— Exercise —
In the data below, one line contains "Click the Game bài card icon" and a later one contains "Click the 'Leather". Print both, with every line between them, exactly and alone.
+++ Records shown
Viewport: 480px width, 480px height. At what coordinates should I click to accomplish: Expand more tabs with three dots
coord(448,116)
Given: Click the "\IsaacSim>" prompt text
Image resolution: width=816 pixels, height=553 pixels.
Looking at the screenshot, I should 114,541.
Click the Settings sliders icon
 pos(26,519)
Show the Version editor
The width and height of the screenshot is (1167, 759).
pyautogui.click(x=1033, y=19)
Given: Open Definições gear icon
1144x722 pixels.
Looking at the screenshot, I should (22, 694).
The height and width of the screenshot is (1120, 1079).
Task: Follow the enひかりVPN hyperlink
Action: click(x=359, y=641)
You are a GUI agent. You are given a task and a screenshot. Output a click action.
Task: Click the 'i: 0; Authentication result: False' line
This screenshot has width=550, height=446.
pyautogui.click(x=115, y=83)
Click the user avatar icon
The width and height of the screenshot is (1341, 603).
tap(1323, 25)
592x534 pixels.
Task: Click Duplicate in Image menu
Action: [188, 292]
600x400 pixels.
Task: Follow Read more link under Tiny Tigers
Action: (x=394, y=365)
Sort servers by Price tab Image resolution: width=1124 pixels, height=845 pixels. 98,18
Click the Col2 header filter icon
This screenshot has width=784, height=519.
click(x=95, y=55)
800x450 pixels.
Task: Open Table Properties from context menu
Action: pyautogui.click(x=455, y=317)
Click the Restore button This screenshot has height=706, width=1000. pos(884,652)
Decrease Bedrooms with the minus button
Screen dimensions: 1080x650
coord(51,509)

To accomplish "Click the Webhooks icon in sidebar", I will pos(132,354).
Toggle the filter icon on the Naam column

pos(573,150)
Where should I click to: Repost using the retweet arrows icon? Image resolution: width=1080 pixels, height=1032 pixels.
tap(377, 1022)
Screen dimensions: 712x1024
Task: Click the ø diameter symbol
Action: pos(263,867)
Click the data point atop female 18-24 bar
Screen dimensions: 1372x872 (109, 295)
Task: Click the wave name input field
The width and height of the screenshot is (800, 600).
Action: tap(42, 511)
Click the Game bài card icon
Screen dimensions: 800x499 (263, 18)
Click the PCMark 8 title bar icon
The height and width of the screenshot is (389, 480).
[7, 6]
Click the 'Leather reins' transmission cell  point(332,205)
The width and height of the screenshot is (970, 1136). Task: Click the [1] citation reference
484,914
++++++
— Exercise output —
Click the Game bài card icon
Screen dimensions: 800x499 (263, 18)
Click the PCMark 8 title bar icon
The height and width of the screenshot is (389, 480).
[7, 6]
Click the 'Leather reins' transmission cell  point(332,205)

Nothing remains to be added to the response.